• **Source text**
(begin)

Woo’s proximity in age to her athletes, she said, even helps her better understand what her team might be going through, whether that be that difficult end to a tournament or something as simple as class schedules.

“I think first and foremost, I’m able to empathize with my players. Even if we don’t see eye to eye on something, I can usually at least understand what they’re going through,” Woo said. “Even just down to little things — ‘I have this class with this professor,’ or ‘I’m taking this class on this campus.’”

Emily Church PO ’23, who averaged 9.7 points and 6.5 rebounds per game on the season, explained that having Woo as a coach takes some of the pressure off of the student-athlete’s stress of juggling rigorous academics with strenuous practice schedules.

“Having Coach Woo hav[ing] been in college so recently really makes her understand what we’re going through and how stressed out we can be sometimes, and just the life of a college student and being a student-athlete, she just understands so well,” Church said.

And as a student athlete, Woo was indeed a dedicated player, boasting a decorated career as a player from 2013-2017.

Her 1,093 career points put her at ninth all time, and she currently holds the record for career three-pointers made with 160, 23 more than the next-highest. She was also named First Team All-SCIAC her senior year, when she averaged a team-high 16.7 points per game.

Outside of the classroom, the public policy analysis major was a member of P-P’s Student-Athlete Advisory Committee as well as the NCAA National Student-Athlete Advisory Committee, served as a PPA liaison and was heavily involved in advocacy for student-athletes, especially interested in Title IX as it interacts with student athleticism.

In spite of her personal accolades as a player and early success as a coach, Woo said that her favorite part about being a Sagehen has been watching the program prosper in the hands of her teammates and the students she coaches.

(end)

• **Things to do**
(1) Reproduce the passage of the profile of Coach Woo starting with "And as a student" and going on through "with student athleticism.", swapping "dedicated" for "committed".
(2) Render the following sentence from the profile of Coach Woo in French: "She was also named First Team All-SCIAC her senior year, when she averaged a team-high 16.7 points per game."

• **Rows**
(begin)

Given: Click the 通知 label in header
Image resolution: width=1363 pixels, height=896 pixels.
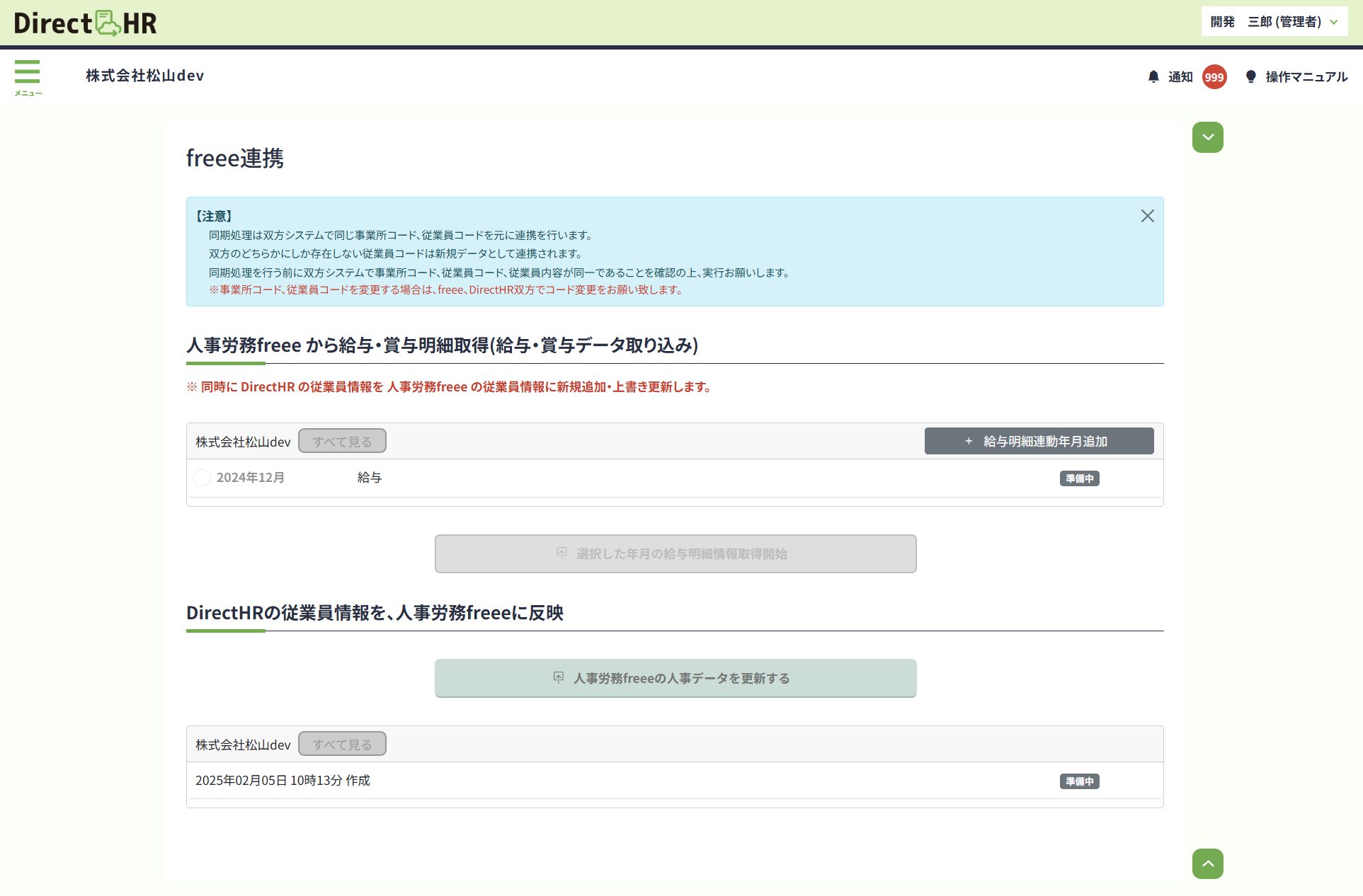Looking at the screenshot, I should (1180, 76).
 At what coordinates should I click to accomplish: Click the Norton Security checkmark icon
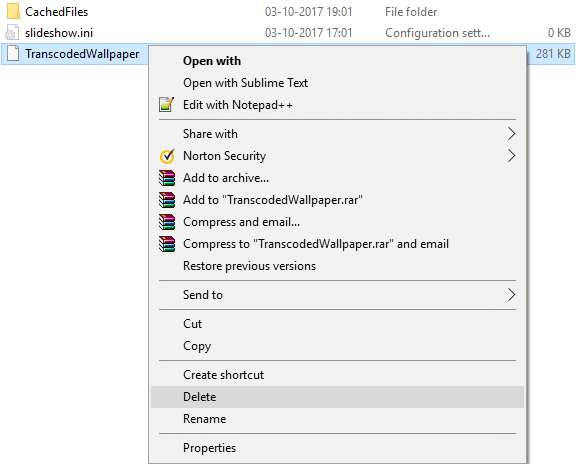pos(167,156)
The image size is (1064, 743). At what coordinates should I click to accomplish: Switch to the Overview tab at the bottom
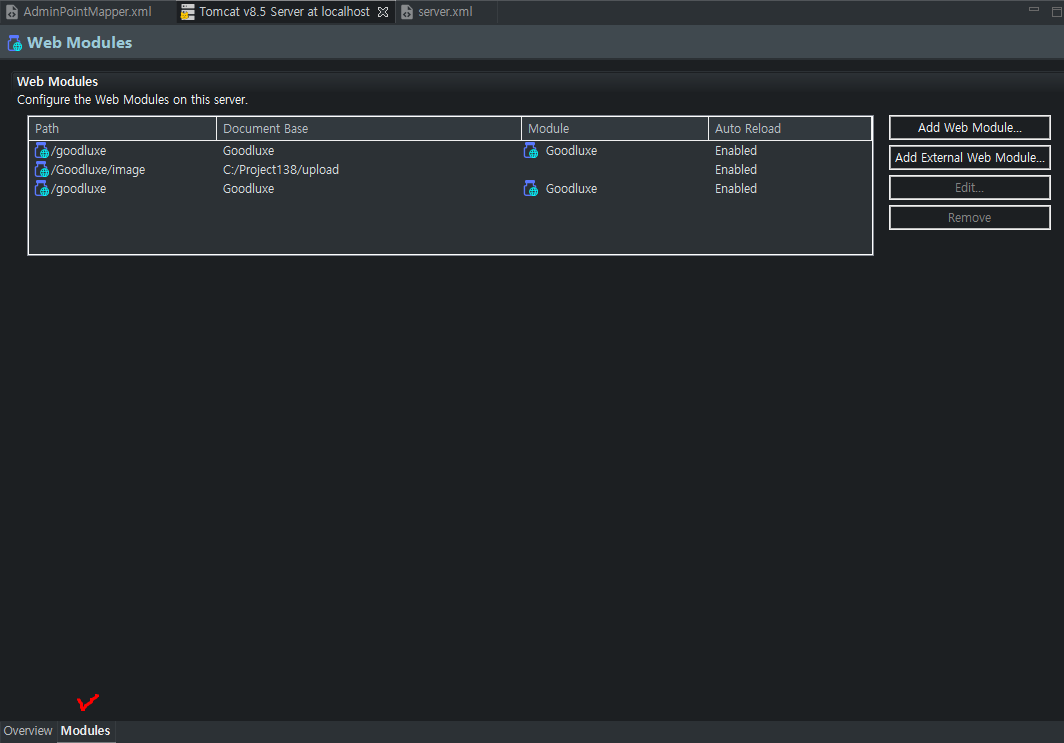(28, 731)
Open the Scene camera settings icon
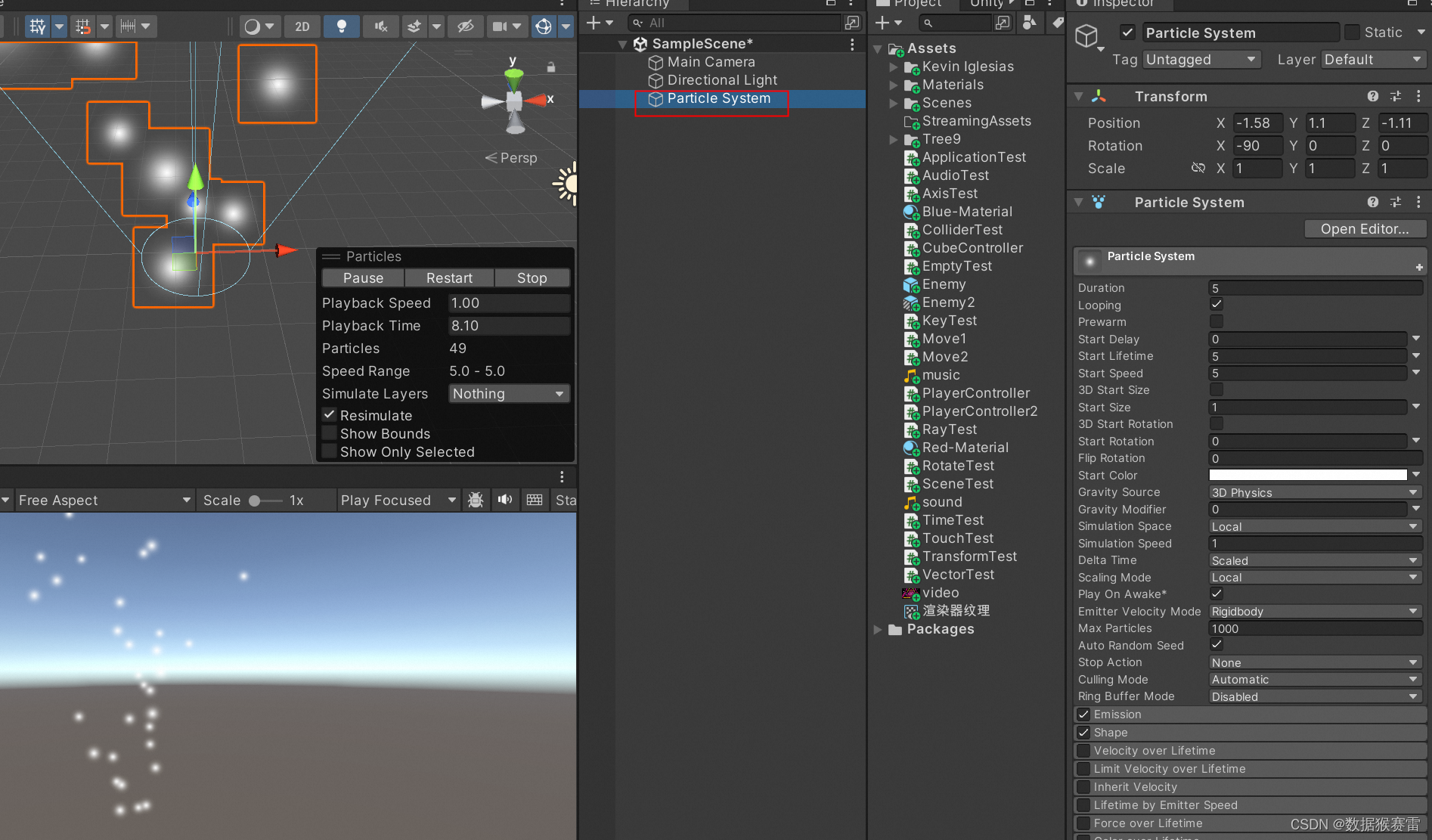The height and width of the screenshot is (840, 1432). (500, 26)
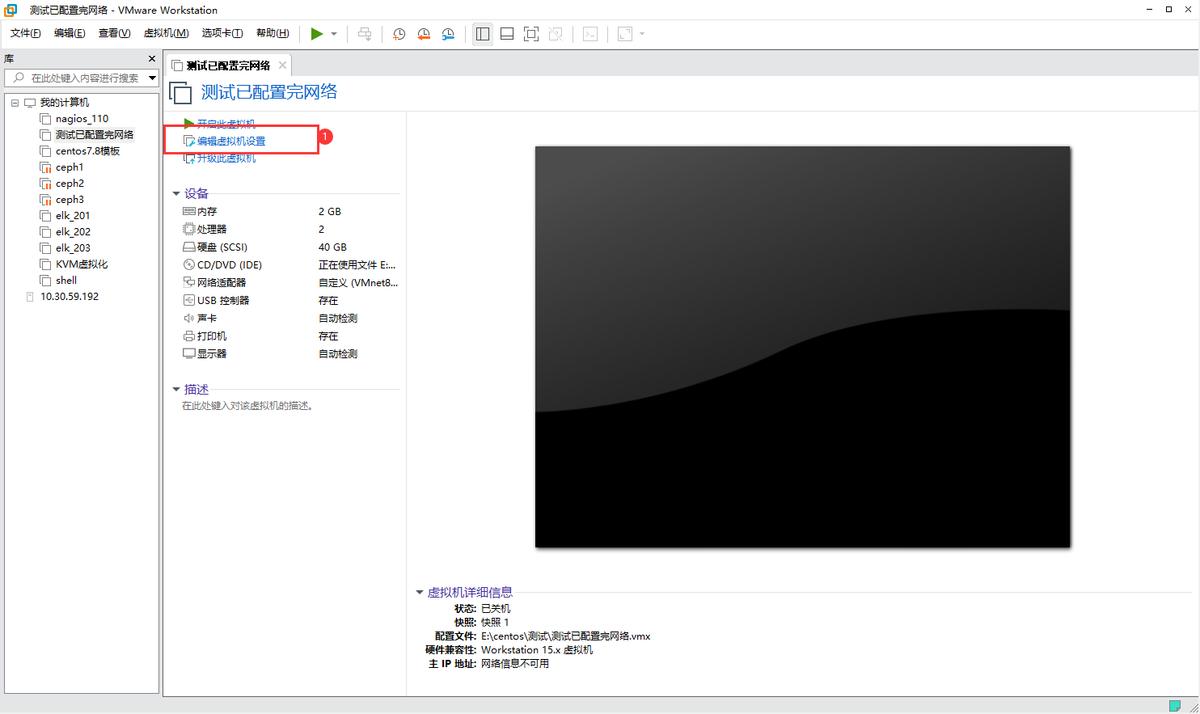This screenshot has height=714, width=1200.
Task: Collapse the 虚拟机详细信息 section
Action: pos(421,591)
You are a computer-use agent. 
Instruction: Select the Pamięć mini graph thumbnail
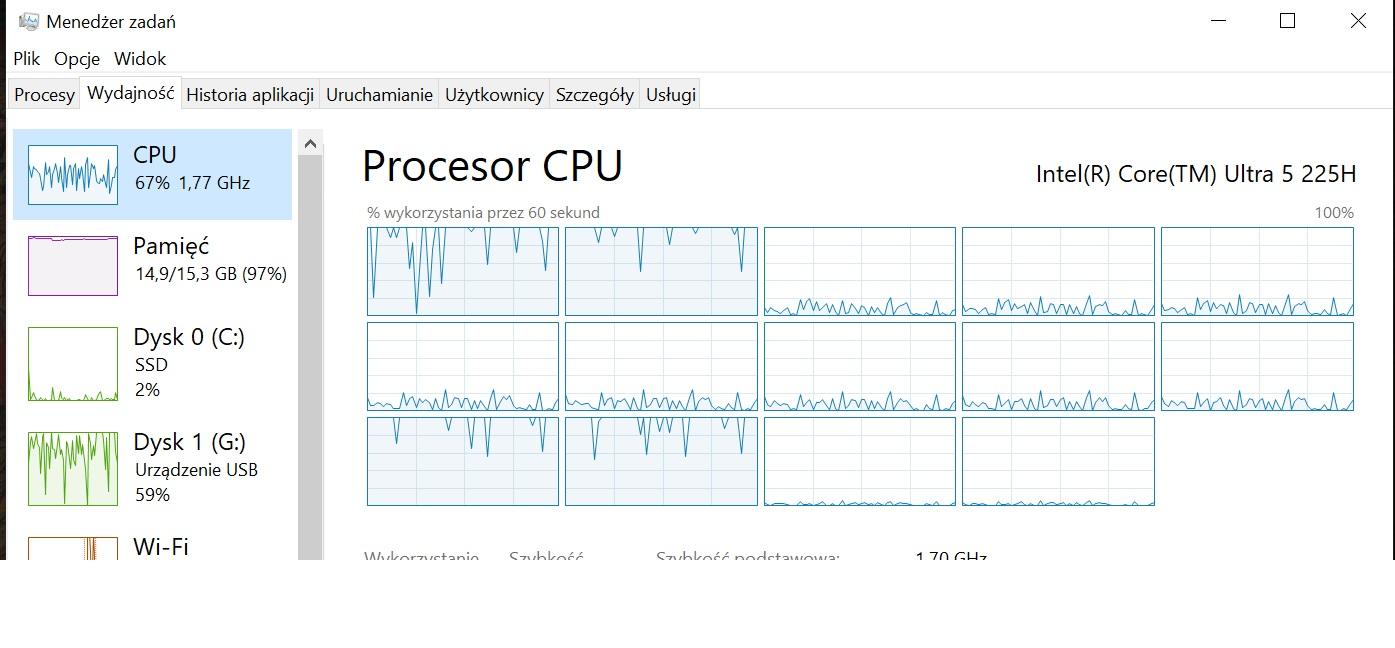pos(73,266)
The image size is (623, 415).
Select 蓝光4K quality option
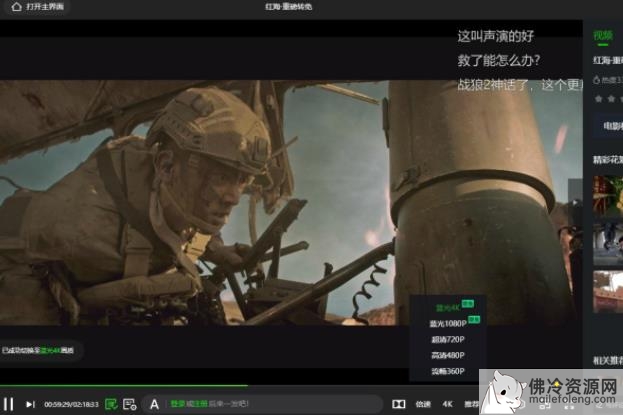click(447, 307)
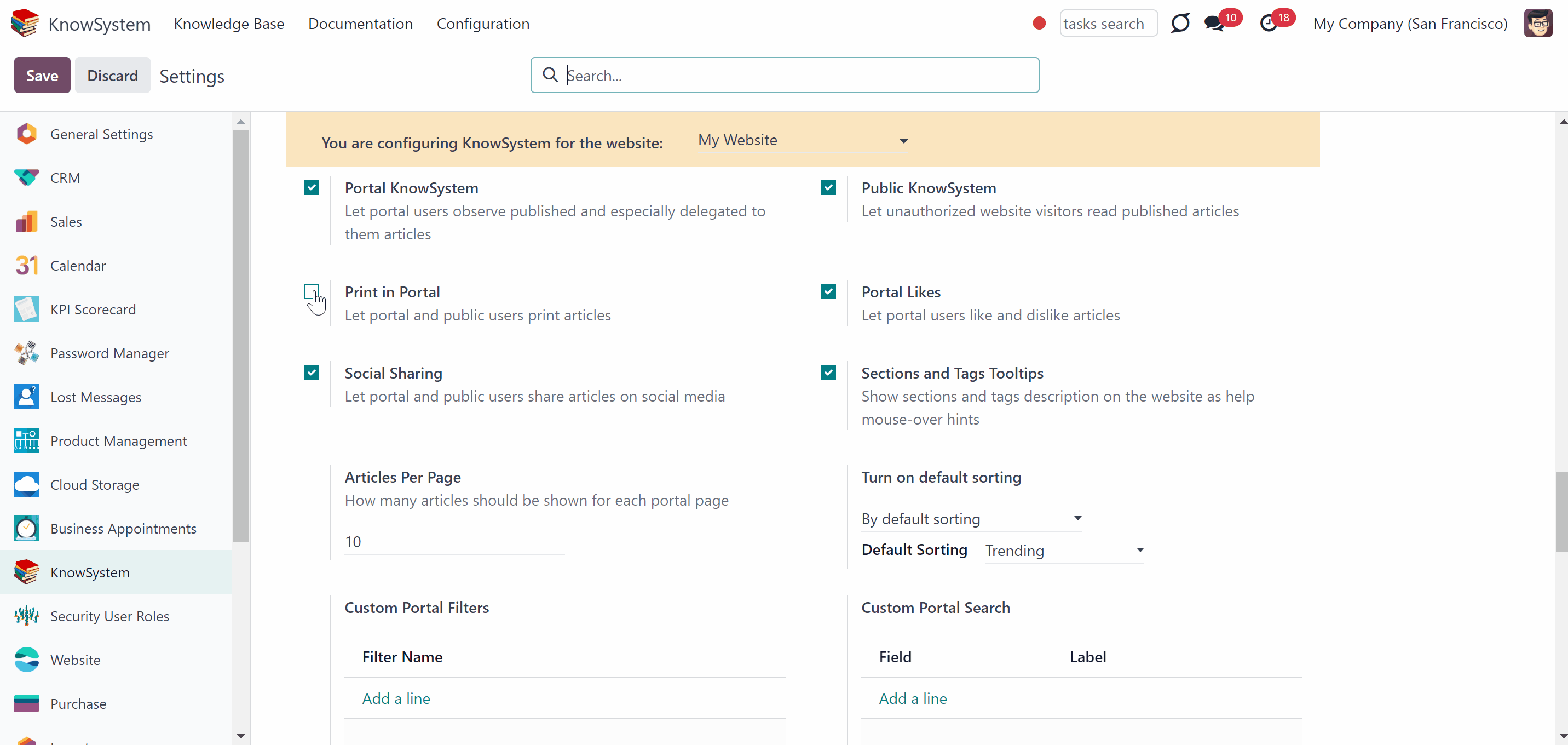This screenshot has width=1568, height=745.
Task: Uncheck the Social Sharing checkbox
Action: click(311, 372)
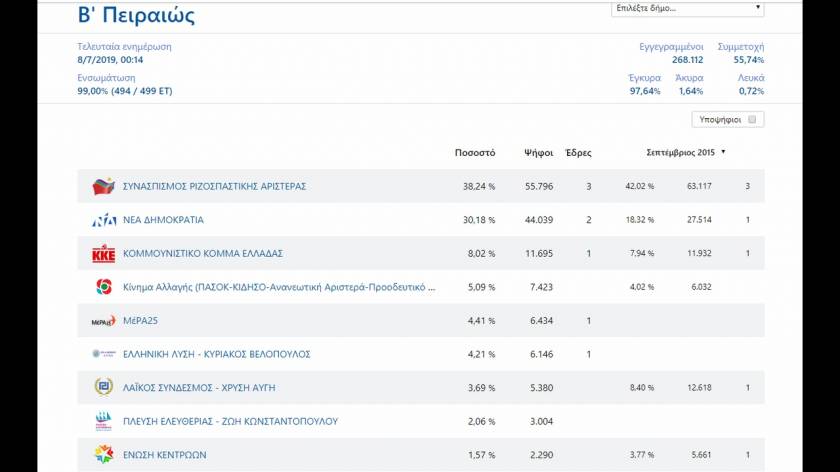This screenshot has width=840, height=472.
Task: Click the Νέα Δημοκρατία party logo
Action: coord(104,220)
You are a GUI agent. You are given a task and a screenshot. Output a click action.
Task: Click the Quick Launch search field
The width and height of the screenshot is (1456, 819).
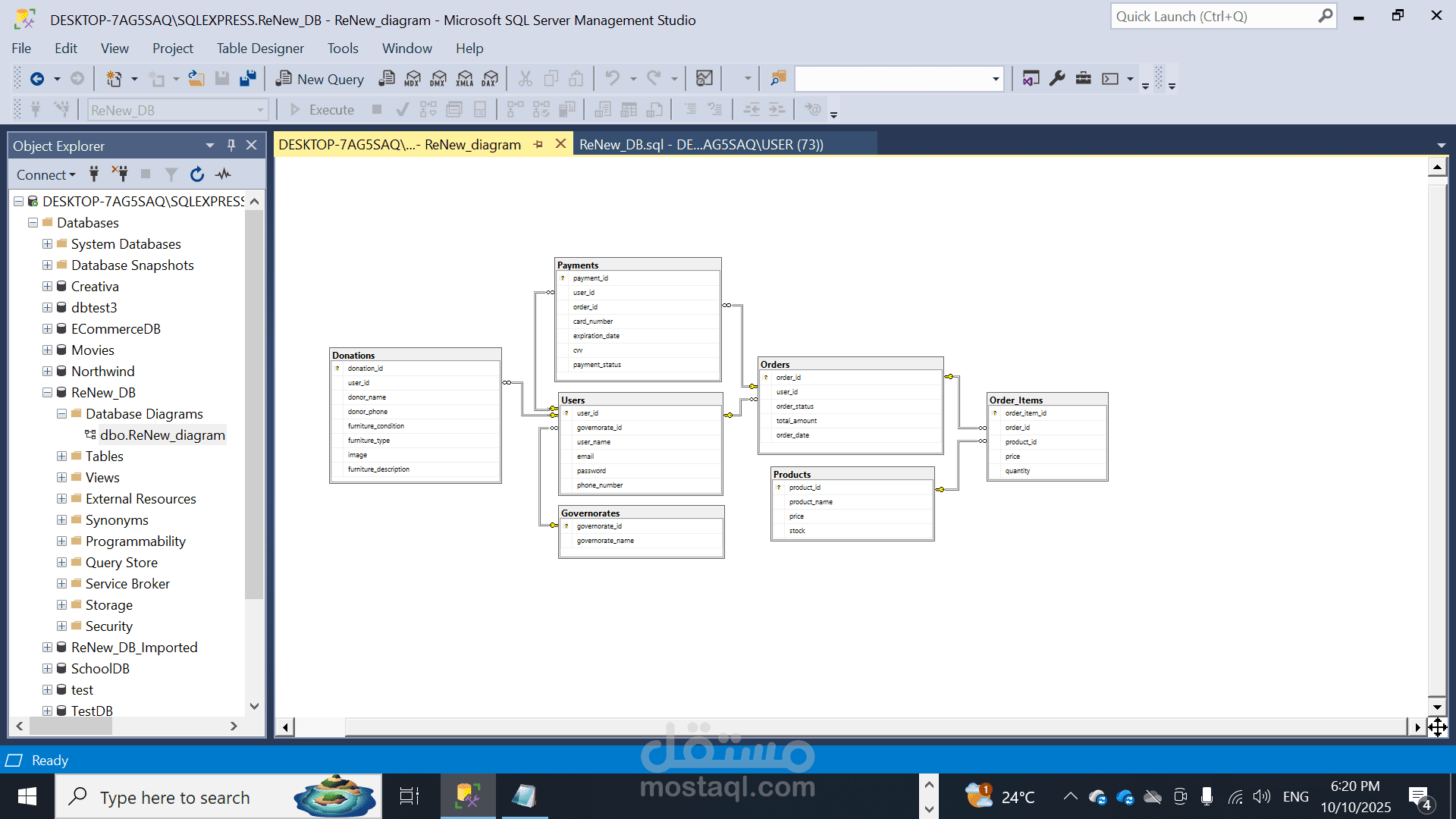tap(1213, 17)
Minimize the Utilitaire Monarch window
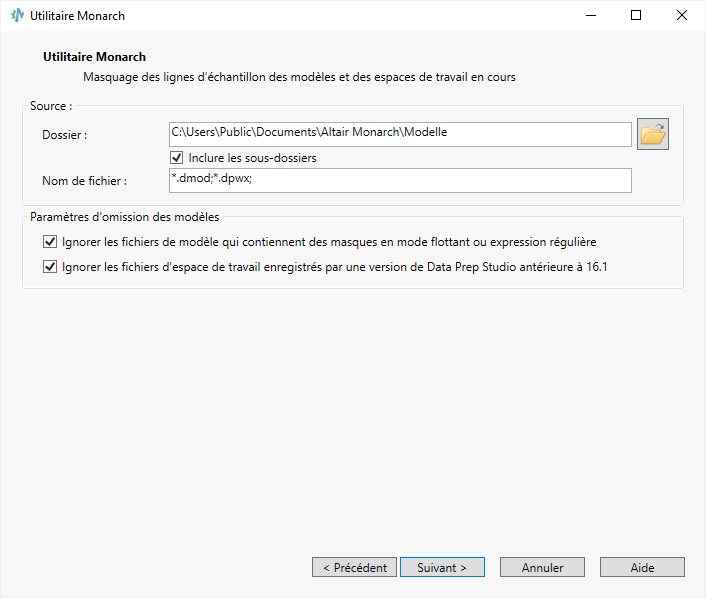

(end)

• **Replies**
(1)
And as a student athlete, Woo was indeed a committed player, boasting a decorated career as a player from 2013-2017.

Her 1,093 career points put her at ninth all time, and she currently holds the record for career three-pointers made with 160, 23 more than the next-highest. She was also named First Team All-SCIAC her senior year, when she averaged a team-high 16.7 points per game.

Outside of the classroom, the public policy analysis major was a member of P-P’s Student-Athlete Advisory Committee as well as the NCAA National Student-Athlete Advisory Committee, served as a PPA liaison and was heavily involved in advocacy for student-athletes, especially interested in Title IX as it interacts with student athleticism.

(2) Elle a également été nommée dans la First Team All-SCIAC lors de sa dernière année, au cours de laquelle elle a affiché une moyenne de 16,7 points par match, la meilleure de l'équipe.